Making Memories, Recording History: Disney Theme Park Photography
BY: Walt Disney World Historian, Jim Korkis
Ed. note: Mr. Jim Korkis, Walt Disney World Historian, graciously presented his thoughts on Walt Disney the Amateur Photographer and the importance of Disney Theme Park Photography during Pixelmania 2010. Mr. Korkis also provided his research to The Magic in Pixels in the form of the following outline, which will be useful to get an idea of how Mr. Korkis presented the information to a group of about 20 persons over the course of two hours. The presentation was in three parts: Walt and Amateur Photography, The Philosophy of Disney Theme Park Photography, and a Walk Around Echo Lake. This content reflects part one of the amazing presentation. CLICKING ANY OF THE PHOTOS WILL EXPAND IT TO A LARGER VERSION.
Part One: Walt and Amateur Photography
• In 1900, George Eastman introduced the Kodak Brownie camera for a dollar. Average salary was $13.00 a week for 59 hours of work. Kodak cameras made photography available to everyone. Up to that time if you wanted to save a special memory, you relied on things like drawings or snow globes to remember places you had been or wanted to go.

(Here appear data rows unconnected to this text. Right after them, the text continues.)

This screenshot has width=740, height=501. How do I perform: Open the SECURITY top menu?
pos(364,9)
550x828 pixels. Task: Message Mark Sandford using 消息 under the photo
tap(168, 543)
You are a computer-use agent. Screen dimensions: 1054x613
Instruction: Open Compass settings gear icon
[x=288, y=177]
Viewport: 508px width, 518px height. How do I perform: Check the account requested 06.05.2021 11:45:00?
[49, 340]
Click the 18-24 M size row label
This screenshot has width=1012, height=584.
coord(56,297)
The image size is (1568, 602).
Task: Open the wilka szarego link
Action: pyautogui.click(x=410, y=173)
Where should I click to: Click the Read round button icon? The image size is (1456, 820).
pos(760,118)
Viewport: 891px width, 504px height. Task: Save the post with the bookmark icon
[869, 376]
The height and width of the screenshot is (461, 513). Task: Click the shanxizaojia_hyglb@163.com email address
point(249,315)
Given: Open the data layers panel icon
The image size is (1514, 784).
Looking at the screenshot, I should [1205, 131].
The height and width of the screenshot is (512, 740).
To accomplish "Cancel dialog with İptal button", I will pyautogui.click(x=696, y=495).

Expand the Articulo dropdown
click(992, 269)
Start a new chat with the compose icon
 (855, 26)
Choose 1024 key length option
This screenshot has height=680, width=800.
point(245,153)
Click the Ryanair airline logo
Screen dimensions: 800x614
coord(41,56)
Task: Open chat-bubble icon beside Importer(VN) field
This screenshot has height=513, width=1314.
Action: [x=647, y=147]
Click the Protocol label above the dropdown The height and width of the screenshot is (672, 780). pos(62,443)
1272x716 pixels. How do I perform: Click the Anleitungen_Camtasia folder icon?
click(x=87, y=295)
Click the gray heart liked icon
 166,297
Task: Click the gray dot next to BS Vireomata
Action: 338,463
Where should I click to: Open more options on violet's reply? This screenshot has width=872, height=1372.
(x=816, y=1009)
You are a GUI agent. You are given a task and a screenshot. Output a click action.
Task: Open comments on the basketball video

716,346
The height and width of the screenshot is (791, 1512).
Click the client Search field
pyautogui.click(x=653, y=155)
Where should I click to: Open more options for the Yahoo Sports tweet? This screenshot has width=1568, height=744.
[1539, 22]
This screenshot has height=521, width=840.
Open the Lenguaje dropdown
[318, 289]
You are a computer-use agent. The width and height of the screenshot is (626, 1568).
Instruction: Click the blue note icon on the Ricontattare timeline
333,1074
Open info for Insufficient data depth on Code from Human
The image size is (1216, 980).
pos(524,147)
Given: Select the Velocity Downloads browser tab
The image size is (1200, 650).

• The turn of the century was also the birth of Walt Disney who loved cameras. As a child in 1914, he loved performing and he put together an act that he performed in small vaudeville houses, talent competitions, women’s clubs, etc. called “Fun in a Photography Gallery”. Walt had to make a camera from wood and cardboard and he would invite a volunteer up on stage. Squeezing the ball would not take a picture but shoot out a stream of water at the volunteer. A bird would fly out of the camera. Finally, Walt would reach into the camera and pull out a caricature he had done of the victim and hold it out to the audience proclaiming “Looks just like him, doesn’t it?”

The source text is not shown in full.